On Friday, Delhi's Jantar Mantar was witness to a unique protest against a sensitive cause – inviting Government of India's attention towards providing help in procuring the costly treatment for young lives fighting the most severe form of Muscular Dystrophy – Duchenne Muscular Dystrophy (DMD). The protest march was carried out by the parents whose children are suffering from DMD. They are seeking the government's assistance in the provision of medical treatment for their loved ones, in the absence of which, the children could be robbed of a chance to live a long, healthy life.
DMD is a rare progressive disease caused by a defective gene responsible for dystrophin, a muscle protein in a child's body. It is often found in boys even without a known family history. DMD is one of the most common as well as most progressive forms of muscular dystrophy. From the medical cost of INR 30,000-40,000 during the initial stages, genetic therapy during the advanced stages can cost upto crores of rupees, as medicines need to be imported from Europe or USA.
Though there is no absolute cure available for DMD, scientists at the University of Alberta have developed a new ‘cocktail' drug that could benefit up to 45% of patients with DMD. According to research published in the Proceedings of the National Academy of Sciences, this new class of drugs could provide an effective as well as economical treatment to those affected by this chronic muscle-wasting disease. The fact that the treatment is to be imported makes it so costly that the majority of parents would be unable to afford it. That is the reason why the parents are now requesting the government for help in this regard.
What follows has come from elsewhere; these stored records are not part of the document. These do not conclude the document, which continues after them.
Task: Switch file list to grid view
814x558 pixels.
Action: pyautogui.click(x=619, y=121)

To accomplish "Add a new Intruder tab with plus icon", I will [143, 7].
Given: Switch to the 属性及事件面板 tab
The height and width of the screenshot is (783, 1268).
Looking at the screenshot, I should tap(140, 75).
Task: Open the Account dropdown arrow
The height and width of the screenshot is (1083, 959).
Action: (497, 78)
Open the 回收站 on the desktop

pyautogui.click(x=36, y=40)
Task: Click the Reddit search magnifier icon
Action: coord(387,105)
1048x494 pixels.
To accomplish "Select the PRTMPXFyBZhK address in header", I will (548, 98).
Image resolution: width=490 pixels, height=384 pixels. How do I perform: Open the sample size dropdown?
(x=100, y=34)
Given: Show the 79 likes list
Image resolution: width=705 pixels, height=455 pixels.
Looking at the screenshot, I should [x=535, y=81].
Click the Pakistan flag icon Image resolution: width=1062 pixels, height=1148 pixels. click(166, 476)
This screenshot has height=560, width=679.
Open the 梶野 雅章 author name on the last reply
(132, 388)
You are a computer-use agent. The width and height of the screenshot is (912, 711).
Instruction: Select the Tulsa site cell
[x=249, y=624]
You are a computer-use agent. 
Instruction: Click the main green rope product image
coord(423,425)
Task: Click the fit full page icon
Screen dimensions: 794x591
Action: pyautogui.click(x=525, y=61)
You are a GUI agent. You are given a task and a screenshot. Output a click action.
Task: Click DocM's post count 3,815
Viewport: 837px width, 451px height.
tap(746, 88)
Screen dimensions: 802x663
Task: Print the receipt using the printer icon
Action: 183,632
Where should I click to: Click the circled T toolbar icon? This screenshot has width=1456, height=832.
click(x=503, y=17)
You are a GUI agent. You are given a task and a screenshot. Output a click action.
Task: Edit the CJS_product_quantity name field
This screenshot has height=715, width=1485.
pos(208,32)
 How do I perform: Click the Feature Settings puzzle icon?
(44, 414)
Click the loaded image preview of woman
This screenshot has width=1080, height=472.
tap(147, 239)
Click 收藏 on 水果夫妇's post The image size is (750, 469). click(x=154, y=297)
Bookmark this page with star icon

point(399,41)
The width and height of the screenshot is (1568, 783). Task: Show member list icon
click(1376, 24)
Explaining the severity of this disease, one of the parents, Amit Handoo, a resident of Gurugram, whose 8-year-old son Tanav is fighting a battle with DMD currently, said, "Parents from different corners of the country have come together at Jantar Mantar today, with just one aim. We want the GOI to pay the same amount of attention to finding an indigenous cure for DMD as it did in the case of the recent Coronavirus. The present cost of treatment of this disease is exorbitant as it runs into crores, which means that even after running from pillar to post, parents with limited financial means won't be able to procure it for their child." He further said that his wife and he were completely devoted to taking care of their son, who is finding it increasingly difficult to manage day-to-day activities on his own.
This is the situation of almost all parents, who often while working full-time jobs, also have to assist their children in daily chores like bathing, eating, using the toilet, and even changing sides while sleeping. As the disease progresses, children become wheelchair-bound, which further limits their movements. It is difficult to ascertain the hardships faced by these families, where the parents are forced to watch their children suffering right in front of their eyes while waiting for a costly cure to be invented.
Now, since a cure is in sight, it is becoming increasingly clear that the same isn't easily affordable for the majority of families with children suffering from DMD. Therefore, these parents gathered at Jantar Mantar on Friday, to seek GOI's help in providing an affordable cure to this dreaded disease by expediting research into DMD.